Poi la Samp mi chiamò e all'età di dieci anni iniziai a giocare dove tutt'oggi gioco. Per me far parte della Sampdoria è un sogno realizzato: lo sanno tutti che tifo blucerchiato da quando ho iniziato a seguire il calcio. Il ravano l'ho fatto per due anni, in quarta e quinta, ma visto che lo avete chiesto, lo dico: non l'ho mai vinto, superavamo qualche turno ma ci hanno sempre eliminati prima della finale. Oggi l'ho trovato cambiato, ci sono basket, rugby e volley e mi fa molto piacere, in più si tengono iniziative come questa, che io reputo importante. Mi sarebbe piaciuto potermi confrontare coi calciatori della Samp di quando ero piccolo io, peccato non esistessero ancora questi incontri. Del Ravano, in ogni caso, mi resterà sempre il ricordo più bello che è averlo condiviso coi miei due migliori amici di allora e di oggi. L'ho detto prima: l'amicizia è un valore fondamentale e tenere rapporti per tanti anni significa avere punti di riferimento. Credo sia uno degli obiettivi da seguire".

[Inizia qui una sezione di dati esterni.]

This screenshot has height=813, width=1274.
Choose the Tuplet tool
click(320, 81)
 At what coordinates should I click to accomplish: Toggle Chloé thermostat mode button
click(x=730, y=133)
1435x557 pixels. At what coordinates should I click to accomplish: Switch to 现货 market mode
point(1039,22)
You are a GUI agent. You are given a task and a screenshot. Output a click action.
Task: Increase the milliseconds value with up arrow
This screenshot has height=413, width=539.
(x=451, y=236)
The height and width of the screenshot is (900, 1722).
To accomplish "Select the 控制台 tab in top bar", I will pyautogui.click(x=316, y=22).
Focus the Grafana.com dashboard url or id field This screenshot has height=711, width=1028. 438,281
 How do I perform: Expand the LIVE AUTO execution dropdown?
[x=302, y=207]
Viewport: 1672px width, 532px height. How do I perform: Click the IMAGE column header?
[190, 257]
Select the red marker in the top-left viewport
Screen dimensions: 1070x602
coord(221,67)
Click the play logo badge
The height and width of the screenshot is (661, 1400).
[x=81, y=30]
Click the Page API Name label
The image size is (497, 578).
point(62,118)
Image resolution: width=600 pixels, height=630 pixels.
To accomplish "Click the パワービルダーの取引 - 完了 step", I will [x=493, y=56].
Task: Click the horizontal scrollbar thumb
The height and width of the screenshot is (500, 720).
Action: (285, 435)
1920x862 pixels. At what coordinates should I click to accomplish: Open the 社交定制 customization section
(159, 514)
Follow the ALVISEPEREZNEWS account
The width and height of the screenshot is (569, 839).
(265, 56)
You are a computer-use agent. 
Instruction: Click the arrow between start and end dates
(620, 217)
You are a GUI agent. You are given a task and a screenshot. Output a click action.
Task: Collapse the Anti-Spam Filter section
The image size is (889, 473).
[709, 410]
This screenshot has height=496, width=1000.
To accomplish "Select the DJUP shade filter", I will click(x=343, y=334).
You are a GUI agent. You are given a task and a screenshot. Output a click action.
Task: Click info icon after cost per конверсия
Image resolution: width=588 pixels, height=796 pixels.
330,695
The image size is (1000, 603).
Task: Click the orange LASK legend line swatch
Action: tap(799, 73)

Successivamente Fiorillo risponde, come riporta il sito Sampdoria.it, anche a dei quesiti sportivi, riguardanti la sua carriera:
"A Buffon mi sono sempre ispirato , per le capacità tecniche, ma anche per l'atteggiamento. Persona educata, sempre disponibile e mai protagonista di atteggiamenti negativi. Alla fine, esce sempre il ritratto di una figura pulita, comunque sia: questo mi piace in particolar modo.Come andavo a scuola? Diciamo che le cose migliori le ho fatte vedere al Ravano e durante educazione fisica. A chi preferirei parare un rigore tra Ibra, Del Piero e Milito? A Milito mi farebbe piacere... Se ho mai pensato di cambiare lavoro? No, dai, questo credo sia il più bello. Andar via dalla Samp per una squadra più forte? La Samp è già forte. E poi tra dieci anni io mi immagino ancora con questa maglia addosso".